* _WRITTEN EXERCISE_
Write out every line of the material below word for word, changing nothing.

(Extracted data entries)
* Begin *
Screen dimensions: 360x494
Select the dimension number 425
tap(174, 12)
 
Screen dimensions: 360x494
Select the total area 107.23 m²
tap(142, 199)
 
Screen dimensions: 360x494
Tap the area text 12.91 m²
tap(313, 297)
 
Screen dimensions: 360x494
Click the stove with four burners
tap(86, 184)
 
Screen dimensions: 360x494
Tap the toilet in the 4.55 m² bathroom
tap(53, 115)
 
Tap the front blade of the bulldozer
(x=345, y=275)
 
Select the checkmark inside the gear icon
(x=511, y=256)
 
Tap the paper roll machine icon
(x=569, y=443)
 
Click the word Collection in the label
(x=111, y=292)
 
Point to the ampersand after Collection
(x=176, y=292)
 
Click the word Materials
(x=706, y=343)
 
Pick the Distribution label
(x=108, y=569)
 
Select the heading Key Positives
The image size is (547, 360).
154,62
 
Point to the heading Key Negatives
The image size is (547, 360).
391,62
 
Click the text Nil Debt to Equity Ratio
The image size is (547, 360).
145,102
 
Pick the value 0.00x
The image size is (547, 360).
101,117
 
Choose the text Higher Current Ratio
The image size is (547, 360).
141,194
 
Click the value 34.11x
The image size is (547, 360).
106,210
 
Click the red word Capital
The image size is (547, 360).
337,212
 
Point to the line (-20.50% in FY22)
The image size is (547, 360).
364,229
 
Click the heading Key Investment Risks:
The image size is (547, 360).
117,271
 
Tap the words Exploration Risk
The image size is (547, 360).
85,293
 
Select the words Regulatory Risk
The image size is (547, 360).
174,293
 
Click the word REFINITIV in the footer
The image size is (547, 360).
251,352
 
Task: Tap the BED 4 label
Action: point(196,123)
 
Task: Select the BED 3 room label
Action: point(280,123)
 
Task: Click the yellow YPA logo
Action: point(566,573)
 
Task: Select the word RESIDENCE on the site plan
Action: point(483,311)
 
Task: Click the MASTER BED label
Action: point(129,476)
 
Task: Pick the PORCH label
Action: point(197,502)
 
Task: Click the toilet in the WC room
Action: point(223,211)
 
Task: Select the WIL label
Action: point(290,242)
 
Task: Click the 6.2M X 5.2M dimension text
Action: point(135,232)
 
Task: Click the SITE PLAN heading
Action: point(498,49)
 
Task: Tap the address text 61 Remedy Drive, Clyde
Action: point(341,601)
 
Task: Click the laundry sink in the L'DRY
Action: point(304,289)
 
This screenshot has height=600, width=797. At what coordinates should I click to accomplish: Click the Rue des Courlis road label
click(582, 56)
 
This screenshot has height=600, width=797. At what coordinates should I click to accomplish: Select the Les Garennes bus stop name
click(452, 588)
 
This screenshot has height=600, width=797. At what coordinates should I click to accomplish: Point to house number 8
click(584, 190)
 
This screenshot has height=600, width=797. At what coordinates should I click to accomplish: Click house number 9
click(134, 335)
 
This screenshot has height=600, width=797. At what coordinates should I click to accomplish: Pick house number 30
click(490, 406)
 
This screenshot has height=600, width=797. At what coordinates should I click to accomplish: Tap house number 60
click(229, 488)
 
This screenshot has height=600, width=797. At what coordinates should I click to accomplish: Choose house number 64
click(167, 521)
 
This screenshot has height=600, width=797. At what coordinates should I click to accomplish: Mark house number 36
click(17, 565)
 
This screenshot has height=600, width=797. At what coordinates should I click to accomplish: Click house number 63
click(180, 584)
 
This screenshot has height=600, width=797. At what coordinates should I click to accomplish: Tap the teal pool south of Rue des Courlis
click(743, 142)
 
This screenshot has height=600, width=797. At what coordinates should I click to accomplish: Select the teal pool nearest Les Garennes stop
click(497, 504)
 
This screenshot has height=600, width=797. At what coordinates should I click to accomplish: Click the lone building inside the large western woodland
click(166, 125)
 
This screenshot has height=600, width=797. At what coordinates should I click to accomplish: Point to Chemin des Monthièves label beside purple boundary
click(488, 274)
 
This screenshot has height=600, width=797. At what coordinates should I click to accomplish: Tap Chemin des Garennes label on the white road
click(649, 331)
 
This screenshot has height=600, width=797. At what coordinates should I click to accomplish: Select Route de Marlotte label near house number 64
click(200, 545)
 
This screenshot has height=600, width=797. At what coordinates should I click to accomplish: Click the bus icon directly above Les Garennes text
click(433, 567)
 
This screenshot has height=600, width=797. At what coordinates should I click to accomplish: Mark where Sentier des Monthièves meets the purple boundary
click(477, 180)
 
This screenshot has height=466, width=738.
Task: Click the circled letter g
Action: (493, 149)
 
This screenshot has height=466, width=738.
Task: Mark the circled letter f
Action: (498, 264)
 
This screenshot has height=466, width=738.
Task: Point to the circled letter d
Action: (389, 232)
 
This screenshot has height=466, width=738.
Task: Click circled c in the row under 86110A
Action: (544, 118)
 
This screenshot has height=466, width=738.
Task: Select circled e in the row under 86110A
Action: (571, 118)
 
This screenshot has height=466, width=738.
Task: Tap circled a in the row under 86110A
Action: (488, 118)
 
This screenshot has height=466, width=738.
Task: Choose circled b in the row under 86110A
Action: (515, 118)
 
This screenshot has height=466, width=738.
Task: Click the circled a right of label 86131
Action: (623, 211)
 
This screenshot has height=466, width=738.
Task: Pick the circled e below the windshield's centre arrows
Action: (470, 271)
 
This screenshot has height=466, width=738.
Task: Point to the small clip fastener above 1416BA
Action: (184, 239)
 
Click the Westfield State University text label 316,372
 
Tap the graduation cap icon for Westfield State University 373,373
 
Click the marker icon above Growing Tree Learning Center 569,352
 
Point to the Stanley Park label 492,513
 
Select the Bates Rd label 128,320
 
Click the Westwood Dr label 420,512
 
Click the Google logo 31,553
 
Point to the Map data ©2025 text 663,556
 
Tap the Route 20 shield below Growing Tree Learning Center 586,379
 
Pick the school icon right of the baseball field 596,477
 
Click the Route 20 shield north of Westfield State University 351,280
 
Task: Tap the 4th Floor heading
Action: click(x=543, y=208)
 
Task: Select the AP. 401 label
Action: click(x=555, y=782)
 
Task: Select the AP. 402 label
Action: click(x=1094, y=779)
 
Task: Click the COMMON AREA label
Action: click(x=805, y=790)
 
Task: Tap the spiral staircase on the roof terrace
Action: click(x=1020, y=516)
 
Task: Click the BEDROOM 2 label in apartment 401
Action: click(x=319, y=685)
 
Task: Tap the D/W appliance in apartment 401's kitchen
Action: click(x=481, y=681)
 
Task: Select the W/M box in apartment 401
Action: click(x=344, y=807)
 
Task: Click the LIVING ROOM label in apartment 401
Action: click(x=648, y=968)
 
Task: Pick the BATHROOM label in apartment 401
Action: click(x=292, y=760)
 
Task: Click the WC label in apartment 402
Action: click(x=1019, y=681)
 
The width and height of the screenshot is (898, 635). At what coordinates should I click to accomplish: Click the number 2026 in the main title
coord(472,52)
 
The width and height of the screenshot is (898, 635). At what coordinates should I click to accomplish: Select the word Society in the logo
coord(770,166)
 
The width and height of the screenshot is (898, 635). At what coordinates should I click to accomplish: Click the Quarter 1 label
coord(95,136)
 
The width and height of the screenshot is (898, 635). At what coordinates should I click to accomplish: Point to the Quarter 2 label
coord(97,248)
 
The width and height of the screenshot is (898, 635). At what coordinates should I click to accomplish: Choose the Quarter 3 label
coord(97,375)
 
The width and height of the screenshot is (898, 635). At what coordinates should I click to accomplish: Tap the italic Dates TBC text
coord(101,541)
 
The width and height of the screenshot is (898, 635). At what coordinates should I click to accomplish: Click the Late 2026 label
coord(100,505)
* End *
* _FINAL ANSWER_
Screen dimensions: 360x494
Select the dimension number 425
tap(174, 12)
 
Screen dimensions: 360x494
Select the total area 107.23 m²
tap(142, 199)
 
Screen dimensions: 360x494
Tap the area text 12.91 m²
tap(313, 297)
 
Screen dimensions: 360x494
Click the stove with four burners
tap(86, 184)
 
Screen dimensions: 360x494
Tap the toilet in the 4.55 m² bathroom
tap(53, 115)
 
Tap the front blade of the bulldozer
(x=345, y=275)
 
Select the checkmark inside the gear icon
(x=511, y=256)
 
Tap the paper roll machine icon
(x=569, y=443)
 
Click the word Collection in the label
(x=111, y=292)
 
Point to the ampersand after Collection
(x=176, y=292)
 
Click the word Materials
(x=706, y=343)
 
Pick the Distribution label
(x=108, y=569)
 
Select the heading Key Positives
The image size is (547, 360).
154,62
 
Point to the heading Key Negatives
The image size is (547, 360).
391,62
 
Click the text Nil Debt to Equity Ratio
The image size is (547, 360).
145,102
 
Pick the value 0.00x
The image size is (547, 360).
101,117
 
Choose the text Higher Current Ratio
The image size is (547, 360).
141,194
 
Click the value 34.11x
The image size is (547, 360).
106,210
 
Click the red word Capital
The image size is (547, 360).
337,212
 
Point to the line (-20.50% in FY22)
The image size is (547, 360).
364,229
 
Click the heading Key Investment Risks:
The image size is (547, 360).
117,271
 
Tap the words Exploration Risk
The image size is (547, 360).
85,293
 
Select the words Regulatory Risk
The image size is (547, 360).
174,293
 
Click the word REFINITIV in the footer
The image size is (547, 360).
251,352
 
Task: Tap the BED 4 label
Action: point(196,123)
 
Task: Select the BED 3 room label
Action: point(280,123)
 
Task: Click the yellow YPA logo
Action: point(566,573)
 
Task: Select the word RESIDENCE on the site plan
Action: point(483,311)
 
Task: Click the MASTER BED label
Action: point(129,476)
 
Task: Pick the PORCH label
Action: point(197,502)
 
Task: Click the toilet in the WC room
Action: point(223,211)
 
Task: Select the WIL label
Action: point(290,242)
 
Task: Click the 6.2M X 5.2M dimension text
Action: point(135,232)
 
Task: Click the SITE PLAN heading
Action: point(498,49)
 
Task: Tap the address text 61 Remedy Drive, Clyde
Action: point(341,601)
 
Task: Click the laundry sink in the L'DRY
Action: point(304,289)
 
This screenshot has height=600, width=797. At what coordinates should I click to accomplish: Click the Rue des Courlis road label
click(582, 56)
 
This screenshot has height=600, width=797. At what coordinates should I click to accomplish: Select the Les Garennes bus stop name
click(452, 588)
 
This screenshot has height=600, width=797. At what coordinates should I click to accomplish: Point to house number 8
click(584, 190)
 
This screenshot has height=600, width=797. At what coordinates should I click to accomplish: Click house number 9
click(134, 335)
 
This screenshot has height=600, width=797. At what coordinates should I click to accomplish: Pick house number 30
click(490, 406)
 
This screenshot has height=600, width=797. At what coordinates should I click to accomplish: Tap house number 60
click(229, 488)
 
This screenshot has height=600, width=797. At what coordinates should I click to accomplish: Choose house number 64
click(167, 521)
 
This screenshot has height=600, width=797. At what coordinates should I click to accomplish: Mark house number 36
click(17, 565)
 
This screenshot has height=600, width=797. At what coordinates should I click to accomplish: Click house number 63
click(180, 584)
 
This screenshot has height=600, width=797. At what coordinates should I click to accomplish: Tap the teal pool south of Rue des Courlis
click(743, 142)
 
This screenshot has height=600, width=797. At what coordinates should I click to accomplish: Select the teal pool nearest Les Garennes stop
click(497, 504)
 
This screenshot has height=600, width=797. At what coordinates should I click to accomplish: Click the lone building inside the large western woodland
click(166, 125)
 
This screenshot has height=600, width=797. At what coordinates should I click to accomplish: Point to Chemin des Monthièves label beside purple boundary
click(488, 274)
 
This screenshot has height=600, width=797. At what coordinates should I click to accomplish: Tap Chemin des Garennes label on the white road
click(649, 331)
 
This screenshot has height=600, width=797. At what coordinates should I click to accomplish: Select Route de Marlotte label near house number 64
click(200, 545)
 
This screenshot has height=600, width=797. At what coordinates should I click to accomplish: Click the bus icon directly above Les Garennes text
click(433, 567)
 
This screenshot has height=600, width=797. At what coordinates should I click to accomplish: Mark where Sentier des Monthièves meets the purple boundary
click(477, 180)
 
This screenshot has height=466, width=738.
Task: Click the circled letter g
Action: (493, 149)
 
This screenshot has height=466, width=738.
Task: Mark the circled letter f
Action: (498, 264)
 
This screenshot has height=466, width=738.
Task: Point to the circled letter d
Action: (389, 232)
 
This screenshot has height=466, width=738.
Task: Click circled c in the row under 86110A
Action: (544, 118)
 
This screenshot has height=466, width=738.
Task: Select circled e in the row under 86110A
Action: (571, 118)
 
This screenshot has height=466, width=738.
Task: Tap circled a in the row under 86110A
Action: (488, 118)
 
This screenshot has height=466, width=738.
Task: Choose circled b in the row under 86110A
Action: (515, 118)
 
This screenshot has height=466, width=738.
Task: Click the circled a right of label 86131
Action: (623, 211)
 
This screenshot has height=466, width=738.
Task: Pick the circled e below the windshield's centre arrows
Action: (470, 271)
 
This screenshot has height=466, width=738.
Task: Point to the small clip fastener above 1416BA
Action: (184, 239)
 
Click the Westfield State University text label 316,372
 
Tap the graduation cap icon for Westfield State University 373,373
 
Click the marker icon above Growing Tree Learning Center 569,352
 
Point to the Stanley Park label 492,513
 
Select the Bates Rd label 128,320
 
Click the Westwood Dr label 420,512
 
Click the Google logo 31,553
 
Point to the Map data ©2025 text 663,556
 
Tap the Route 20 shield below Growing Tree Learning Center 586,379
 
Pick the school icon right of the baseball field 596,477
 
Click the Route 20 shield north of Westfield State University 351,280
 
Task: Tap the 4th Floor heading
Action: click(x=543, y=208)
 
Task: Select the AP. 401 label
Action: click(x=555, y=782)
 
Task: Select the AP. 402 label
Action: click(x=1094, y=779)
 
Task: Click the COMMON AREA label
Action: click(x=805, y=790)
 
Task: Tap the spiral staircase on the roof terrace
Action: click(x=1020, y=516)
 
Task: Click the BEDROOM 2 label in apartment 401
Action: click(x=319, y=685)
 
Task: Tap the D/W appliance in apartment 401's kitchen
Action: click(x=481, y=681)
 
Task: Select the W/M box in apartment 401
Action: click(x=344, y=807)
 
Task: Click the LIVING ROOM label in apartment 401
Action: click(x=648, y=968)
 
Task: Pick the BATHROOM label in apartment 401
Action: click(x=292, y=760)
 
Task: Click the WC label in apartment 402
Action: click(x=1019, y=681)
 
The width and height of the screenshot is (898, 635). At what coordinates should I click to accomplish: Click the number 2026 in the main title
coord(472,52)
 
The width and height of the screenshot is (898, 635). At what coordinates should I click to accomplish: Select the word Society in the logo
coord(770,166)
 
The width and height of the screenshot is (898, 635). At what coordinates should I click to accomplish: Click the Quarter 1 label
coord(95,136)
 
The width and height of the screenshot is (898, 635). At what coordinates should I click to accomplish: Point to the Quarter 2 label
coord(97,248)
 
The width and height of the screenshot is (898, 635). At what coordinates should I click to accomplish: Choose the Quarter 3 label
coord(97,375)
 
The width and height of the screenshot is (898, 635). At what coordinates should I click to accomplish: Tap the italic Dates TBC text
coord(101,541)
 
The width and height of the screenshot is (898, 635). At what coordinates should I click to accomplish: Click the Late 2026 label
coord(100,505)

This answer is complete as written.